Enhancing Delta Compression in LLMs via SVD-based Quantization Error Minimization
Boya Xiong, Shuo Wang, Weifeng Ge, Guanhua Chen, Yun Chen
TL;DR
PrinMix provides a principled SVD-based delta compression framework that minimizes quantization error under a bit-budget by modeling quantization as a 0/1 ILP optimization and introducing Reconstruction Target Correction to mitigate sequential quantization bias. The method derives a theoretical necessity for mixed-precision in the V-part of the SVD and allocates bits to singular vectors via an ILP, while applying RTC to refine U quantization.
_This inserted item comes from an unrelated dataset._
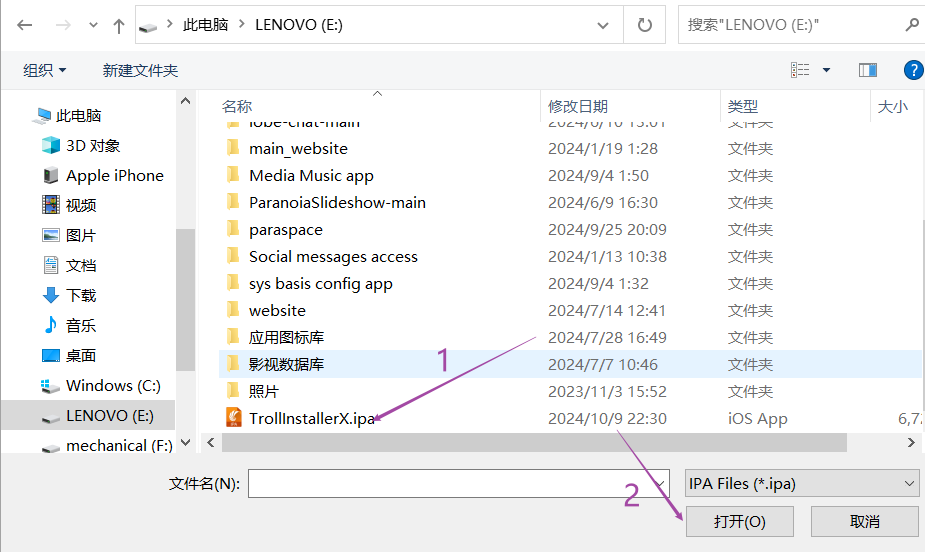
Task: Toggle the preview pane icon
Action: click(x=867, y=70)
Empirical results across reasoning, math, code, and multimodal tasks show PrinMix outperforming state-of-the-art delta-compression baselines (notably Delta-CoMe) on 7B and 13–14B models and enabling substantial memory and deployment efficiency in multi-tenant settings. The work demonstrates practical impact for scalable LLM serving, offering robust performance under varied calibration data and compression ratios, with RTC contributing notable improvements in challenging tasks.
Abstract
Supervised Fine-Tuning (SFT) empowers Large Language Models (LLMs) with exceptional performance on specialized tasks, but it yields dense, high-dimensional delta parameters that pose severe storage and distribution challenges. Singular Value Decomposition (SVD)-based compression offers a compact representation for such delta parameters, but existing methods adopt heuristic quantization without clarifying underlying mechanisms, leading to poor generalizability. In this work, we propose PrinMix, a rigorous SVD-based framework that models quantization as an optimization problem, grounding the design in mathematical mechanisms. We first theoretically derive quantization error and identify a key singular-value-dominated scaling mechanism, which mathematically proves the necessity of mix-precision quantization. We then model the quantization scheme as a 0/1 Integer Linear Programming (ILP) problem, which yields optimal bit-budget-constrained solutions without empirical assumptions. Furthermore, PrinMix integrates a Reconstruction Target Correction (RTC) method to compensate for errors from the $\mathbf{V}$-then-$\mathbf{U}$ sequential quantization process. Extensive experiments confirm PrinMix performs well: for 7B LLMs, PrinMix outperforms SOTA Delta-CoMe on challenging benchmarks by 22.3% on AIME2024 and 6.1% on GQA.